An hour later in the failing light they were helping the vaqueros drive the cattle into a holdingpen. The gerente had ridden up from the house and he sat his horse and picked his teeth and watched the work without comment. When they were done the caporal and another vaquero took them over and introduced them namelessly and the five of them rode together back down to the gerente’s house and there in the kitchen at a metal table under a bare lightbulb the gerente questioned them closely as to their understanding of ranch work while the caporal seconded their every claim and the vaquero nodded and said that it was so and the caporal volunteered testimony on his own concerning the qualifications of the güeros of which they themselves were not even aware, dismissing doubt with a sweep of his hand as if to say that these were things known to everyone. The gerente leaned back in his chair and studied them. In the end they gave their names and spelled them and the gerente put them in his book and then they rose and shook hands and walked out in the early darkness where the moon was rising and the cattle were calling and the yellow squares of windowlight gave warmth and shape to an alien world.
They unsaddled the horses and turned them into the trap and followed the caporal up to the bunkhouse. A long adobe building of two rooms with a tin roof and concrete floors. In one room a dozen bunks of wood or metal. A small sheetiron stove. In the other room a long table with benches for seats and a woodburning cookstove. An old wooden safe that held glasses and tinware. A soapstone sink with a zinc-covered sideboard. The men were already at the table eating when they entered and they went to the sideboard and got cups and plates and stood at the stove and helped themselves to beans and tortillas and a rich stew made from kid and then went to the table where the vaqueros nodded to them and made expansive gestures for them to be seated, eating the while with one hand.
After dinner they sat at the table and smoked and drank coffee and the vaqueros asked them many questions about America and all the questions were about horses and cattle and none about them. Some had friends or relatives who had been there but to most the country to the north was little more than a rumor. A thing for which there seemed no accounting.
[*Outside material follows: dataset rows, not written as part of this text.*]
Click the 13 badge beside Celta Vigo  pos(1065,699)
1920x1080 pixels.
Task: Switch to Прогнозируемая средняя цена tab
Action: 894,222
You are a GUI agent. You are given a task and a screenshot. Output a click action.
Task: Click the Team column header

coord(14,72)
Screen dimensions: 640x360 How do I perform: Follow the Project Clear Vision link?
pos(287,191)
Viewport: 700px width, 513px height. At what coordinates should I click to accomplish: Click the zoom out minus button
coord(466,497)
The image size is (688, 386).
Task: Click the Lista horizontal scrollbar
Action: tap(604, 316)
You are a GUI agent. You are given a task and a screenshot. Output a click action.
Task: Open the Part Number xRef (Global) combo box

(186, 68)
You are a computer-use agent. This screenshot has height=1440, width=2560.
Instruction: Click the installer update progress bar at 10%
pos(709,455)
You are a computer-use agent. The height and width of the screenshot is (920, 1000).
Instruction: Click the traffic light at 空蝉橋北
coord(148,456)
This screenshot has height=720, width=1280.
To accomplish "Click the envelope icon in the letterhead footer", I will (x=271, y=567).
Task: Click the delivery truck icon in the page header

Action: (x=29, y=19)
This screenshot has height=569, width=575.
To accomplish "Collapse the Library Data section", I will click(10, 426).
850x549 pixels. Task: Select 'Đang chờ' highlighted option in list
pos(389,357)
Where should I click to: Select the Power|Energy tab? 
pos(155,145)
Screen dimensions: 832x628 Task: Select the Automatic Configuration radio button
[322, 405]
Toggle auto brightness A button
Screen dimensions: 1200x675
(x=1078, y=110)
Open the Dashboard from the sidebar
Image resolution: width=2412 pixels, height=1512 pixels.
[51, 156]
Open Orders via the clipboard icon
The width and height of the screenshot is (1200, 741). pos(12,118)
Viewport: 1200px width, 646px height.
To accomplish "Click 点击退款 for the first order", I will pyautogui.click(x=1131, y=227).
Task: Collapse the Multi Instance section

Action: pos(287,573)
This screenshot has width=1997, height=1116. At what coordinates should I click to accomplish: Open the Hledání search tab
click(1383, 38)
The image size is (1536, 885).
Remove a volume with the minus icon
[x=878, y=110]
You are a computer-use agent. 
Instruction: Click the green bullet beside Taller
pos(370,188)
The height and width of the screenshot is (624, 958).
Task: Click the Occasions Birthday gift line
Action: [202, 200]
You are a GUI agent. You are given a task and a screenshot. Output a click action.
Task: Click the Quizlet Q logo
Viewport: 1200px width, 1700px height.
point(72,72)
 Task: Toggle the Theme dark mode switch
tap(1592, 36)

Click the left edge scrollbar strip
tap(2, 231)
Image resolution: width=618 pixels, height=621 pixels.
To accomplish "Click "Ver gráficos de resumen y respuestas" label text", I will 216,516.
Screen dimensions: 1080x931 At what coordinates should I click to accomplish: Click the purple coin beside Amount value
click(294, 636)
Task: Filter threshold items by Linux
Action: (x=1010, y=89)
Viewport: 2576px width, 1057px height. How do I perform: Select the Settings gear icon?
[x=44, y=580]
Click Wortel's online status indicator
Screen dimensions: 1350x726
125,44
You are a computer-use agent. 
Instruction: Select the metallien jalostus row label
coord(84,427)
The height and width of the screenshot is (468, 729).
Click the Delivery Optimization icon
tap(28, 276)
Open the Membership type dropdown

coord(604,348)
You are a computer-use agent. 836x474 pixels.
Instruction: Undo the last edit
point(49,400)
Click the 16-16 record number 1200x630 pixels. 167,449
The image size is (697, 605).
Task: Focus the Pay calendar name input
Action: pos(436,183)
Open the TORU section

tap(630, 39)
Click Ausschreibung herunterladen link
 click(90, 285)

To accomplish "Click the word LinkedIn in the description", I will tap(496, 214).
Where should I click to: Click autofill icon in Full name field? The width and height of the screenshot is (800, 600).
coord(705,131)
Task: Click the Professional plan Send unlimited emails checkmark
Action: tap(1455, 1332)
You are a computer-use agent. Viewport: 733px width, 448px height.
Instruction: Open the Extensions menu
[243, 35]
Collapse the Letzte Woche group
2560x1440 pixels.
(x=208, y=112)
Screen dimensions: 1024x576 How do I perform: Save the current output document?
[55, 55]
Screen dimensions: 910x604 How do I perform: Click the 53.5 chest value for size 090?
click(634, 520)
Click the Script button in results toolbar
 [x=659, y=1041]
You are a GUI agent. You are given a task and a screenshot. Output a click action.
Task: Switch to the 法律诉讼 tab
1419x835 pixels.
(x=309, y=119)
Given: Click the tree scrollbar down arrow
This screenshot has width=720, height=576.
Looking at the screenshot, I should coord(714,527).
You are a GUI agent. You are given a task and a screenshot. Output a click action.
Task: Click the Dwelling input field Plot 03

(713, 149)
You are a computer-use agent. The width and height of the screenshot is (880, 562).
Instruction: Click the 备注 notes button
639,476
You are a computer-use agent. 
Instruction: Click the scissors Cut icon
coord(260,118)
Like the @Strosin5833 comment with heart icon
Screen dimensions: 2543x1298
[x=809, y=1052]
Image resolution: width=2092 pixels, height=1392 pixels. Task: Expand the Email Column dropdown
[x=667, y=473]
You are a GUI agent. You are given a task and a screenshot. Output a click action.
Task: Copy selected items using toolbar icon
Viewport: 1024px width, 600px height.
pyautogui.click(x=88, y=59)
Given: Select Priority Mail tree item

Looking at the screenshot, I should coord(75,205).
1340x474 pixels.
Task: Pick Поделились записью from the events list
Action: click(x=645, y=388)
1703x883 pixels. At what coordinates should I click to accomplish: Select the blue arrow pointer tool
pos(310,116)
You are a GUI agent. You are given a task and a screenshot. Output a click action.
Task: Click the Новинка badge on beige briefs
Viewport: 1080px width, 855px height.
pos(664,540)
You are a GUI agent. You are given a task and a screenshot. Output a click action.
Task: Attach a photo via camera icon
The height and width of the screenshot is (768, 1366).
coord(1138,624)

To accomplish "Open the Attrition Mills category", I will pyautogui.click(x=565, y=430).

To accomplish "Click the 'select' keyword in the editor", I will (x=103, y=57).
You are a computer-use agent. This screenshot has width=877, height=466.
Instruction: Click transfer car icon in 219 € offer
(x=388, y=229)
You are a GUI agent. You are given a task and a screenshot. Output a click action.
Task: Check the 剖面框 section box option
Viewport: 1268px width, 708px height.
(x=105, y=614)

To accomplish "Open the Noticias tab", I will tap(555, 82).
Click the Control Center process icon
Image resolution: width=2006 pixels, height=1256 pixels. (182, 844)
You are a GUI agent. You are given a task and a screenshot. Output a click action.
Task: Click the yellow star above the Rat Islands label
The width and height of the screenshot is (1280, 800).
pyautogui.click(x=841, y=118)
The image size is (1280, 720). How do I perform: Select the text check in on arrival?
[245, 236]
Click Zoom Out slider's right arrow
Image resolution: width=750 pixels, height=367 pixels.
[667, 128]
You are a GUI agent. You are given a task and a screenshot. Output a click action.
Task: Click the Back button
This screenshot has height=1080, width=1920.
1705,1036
Someone brought a coal-oil lamp to the table and lit it and shortly thereafter the generator shut down and the lightbulbs hanging by their cords from the ceiling dimmed to a thin orange wire and winked out. They listened with great attention as John Grady answered their questions and they nodded solemnly and they were careful of their demeanor that they not be thought to have opinions on what they heard for like most men skilled at their work they were scornful of any least suggestion of knowing anything not learned at first hand.